Filed by Anne Braly
I keep hearing of more restaurants making the change from frying food in vegetable oil to more healthful oils. Take, for instance, locally owned Mojo Burrito. A year ago, owner Eve Williams made the switch. Mojo’s tortilla chips are now fried in soy oil. And look toward Wendy’s, which will soon be doing the same.
In a move that significantly reduces trans fatty acids on its menu, the burger giant is making the switch beginning the first of August to non-hydrogenated cooking oil for its french fries and breaded chicken items. As a result, the breaded chicken sandwich will have no trans fat and, depending on the size, the fries will range from zero to 0.5 grams of trans fat per serving. Kids meals will have no trans fats, as well.

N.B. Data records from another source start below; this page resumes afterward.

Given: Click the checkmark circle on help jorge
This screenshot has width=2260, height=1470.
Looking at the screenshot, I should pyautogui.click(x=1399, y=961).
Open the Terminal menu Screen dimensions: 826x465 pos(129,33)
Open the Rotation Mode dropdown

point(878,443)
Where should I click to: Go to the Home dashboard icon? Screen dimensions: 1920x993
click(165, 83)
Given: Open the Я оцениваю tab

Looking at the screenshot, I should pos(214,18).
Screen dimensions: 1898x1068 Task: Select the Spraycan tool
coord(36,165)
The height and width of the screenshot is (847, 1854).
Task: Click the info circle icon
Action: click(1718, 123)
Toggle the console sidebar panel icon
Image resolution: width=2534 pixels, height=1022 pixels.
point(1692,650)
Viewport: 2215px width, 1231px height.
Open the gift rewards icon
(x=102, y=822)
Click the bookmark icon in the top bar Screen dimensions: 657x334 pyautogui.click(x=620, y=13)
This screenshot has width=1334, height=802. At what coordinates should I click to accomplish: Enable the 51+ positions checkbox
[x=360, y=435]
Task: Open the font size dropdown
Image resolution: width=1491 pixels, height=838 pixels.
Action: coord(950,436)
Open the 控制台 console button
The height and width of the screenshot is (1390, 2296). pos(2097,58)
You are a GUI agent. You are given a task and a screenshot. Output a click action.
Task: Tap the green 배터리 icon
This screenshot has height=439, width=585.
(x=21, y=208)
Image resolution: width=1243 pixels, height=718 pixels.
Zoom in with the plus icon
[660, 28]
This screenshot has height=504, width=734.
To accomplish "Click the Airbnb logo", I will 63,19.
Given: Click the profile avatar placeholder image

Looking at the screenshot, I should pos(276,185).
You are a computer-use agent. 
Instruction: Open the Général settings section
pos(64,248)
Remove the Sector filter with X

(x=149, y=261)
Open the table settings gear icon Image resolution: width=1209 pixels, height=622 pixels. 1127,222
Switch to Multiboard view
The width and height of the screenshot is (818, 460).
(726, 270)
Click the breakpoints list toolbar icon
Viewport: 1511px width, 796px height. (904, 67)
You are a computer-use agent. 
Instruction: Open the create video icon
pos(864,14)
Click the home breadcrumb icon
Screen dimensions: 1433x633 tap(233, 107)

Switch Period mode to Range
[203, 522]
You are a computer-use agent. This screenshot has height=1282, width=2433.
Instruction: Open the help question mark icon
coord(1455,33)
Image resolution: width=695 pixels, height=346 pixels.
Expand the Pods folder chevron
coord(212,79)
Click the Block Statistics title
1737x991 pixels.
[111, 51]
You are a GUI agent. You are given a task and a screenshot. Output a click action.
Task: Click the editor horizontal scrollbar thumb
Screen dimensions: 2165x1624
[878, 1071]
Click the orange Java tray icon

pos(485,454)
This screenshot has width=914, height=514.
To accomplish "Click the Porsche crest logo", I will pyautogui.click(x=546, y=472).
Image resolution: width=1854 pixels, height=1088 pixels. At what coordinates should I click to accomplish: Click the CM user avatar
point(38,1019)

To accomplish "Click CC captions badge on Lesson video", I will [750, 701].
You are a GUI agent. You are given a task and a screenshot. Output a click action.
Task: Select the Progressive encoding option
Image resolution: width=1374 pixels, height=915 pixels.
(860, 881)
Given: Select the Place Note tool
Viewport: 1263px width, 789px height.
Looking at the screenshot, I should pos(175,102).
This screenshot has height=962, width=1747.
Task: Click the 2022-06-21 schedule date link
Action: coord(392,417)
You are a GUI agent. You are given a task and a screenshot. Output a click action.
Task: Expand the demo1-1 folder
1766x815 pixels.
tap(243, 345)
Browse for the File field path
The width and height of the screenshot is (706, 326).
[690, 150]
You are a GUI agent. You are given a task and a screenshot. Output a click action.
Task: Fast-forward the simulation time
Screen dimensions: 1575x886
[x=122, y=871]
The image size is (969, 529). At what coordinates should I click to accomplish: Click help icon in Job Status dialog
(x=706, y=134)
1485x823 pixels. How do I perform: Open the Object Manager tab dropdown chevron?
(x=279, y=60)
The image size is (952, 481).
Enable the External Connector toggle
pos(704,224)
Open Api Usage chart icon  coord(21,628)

Trans fats, by the way, are found in foods fried in hydrogenated oils, such as pure vegetable oil, that clog arteries and do other yucky things to your insides. In the ideal life, we need no trans fats at all to survive, but if you must have them, the American Dietetic Association says on its Web site, www.eatright.org, that we should have no more than two grams of trans fats per week.
So, the next time you pick up that bag of potato chips, think light. I recently picked up a bag of Lay’s Light chips with zero fat of any kind. And they’re as good as the regular chip. Wonder how they did that? It’s in all those fast fried foods that you’ll find enough trans fat to clog you up for good.